2. MESJID NABAWI (MASJIDIN NABAWI AL-MUNAWWARAH)
Masjid
Nabawi adalah salah satu mesjid
terpenting yang terdapat di Kota Madinah, Arab Saudi karena dibangun oleh Nabi Muhammad SAW dan menjadi
tempat makam beliau dan para sahabatnya. Masjid ini merupakan salah satu masjid
yang utama bagi umat Muslim setelah Masjidil Haram di Mekkah dan Masjidil Aqsa di Yerusalem. Masjid ini juga merupakan Masjid
terbesar ke-2 di dunia, setelah Masjidil Haram di Mekkah. Masjid Nabawi adalah masjid kedua
yang dibangun oleh Rasulullah saw., setelah Masjid Quba yang didirikan dalam perjalanan hijrah beliau dari
Mekkah ke Madinah. Masjid Nabawi dibangun sejak saat-saat pertama Rasulullah
saw. tiba di Madinah, yalah di tempat unta tunggangan Nabi Muhammad SAW
menghentikan perjalanannya. Lokasi itu semula adalah tempat penjemuran buah kurma milik anak yatim dua bersaudara Sahl dan Suhail bin ‘Amru,
yang kemudian dibeli oleh Rasulullah saw. untuk dibangunkan masjid dan tempat
kediaman beliau. Awalnya, masjid ini berukuran sekitar 50m×50m,
dengan tinggi atap sekitar 3,5m. Rasulullah Muhammad SAW turut membangunnya
dengan tangannya sendiri bersama-sama dengan para shahabat dan kaum muslimin.

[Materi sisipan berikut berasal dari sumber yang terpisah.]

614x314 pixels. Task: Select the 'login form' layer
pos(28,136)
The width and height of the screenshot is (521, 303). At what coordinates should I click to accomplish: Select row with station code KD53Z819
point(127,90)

Tembok di keempat sisi masjid ini terbuat dari batu bata dan tanah, sedangkan
atapnya dari daun kurma dengan tiang-tiang penopangnya dari batang kurma.
Sebagian atapnya dibiarkan terbuka begitu saja. Selama sembilan tahun pertama,
masjid ini tanpa penerangan di malam hari. Hanya di waktu Isya, diadakan
sedikit penerangan dengan membakar jerami. Kemudian melekat pada salah satu
sisi masjid, dibangun kediaman Nabi saw. Kediaman Nabi ini tidak seberapa besar
dan tidak lebih mewah dari keadaan masjidnya, hanya tentu saja lebih tertutup.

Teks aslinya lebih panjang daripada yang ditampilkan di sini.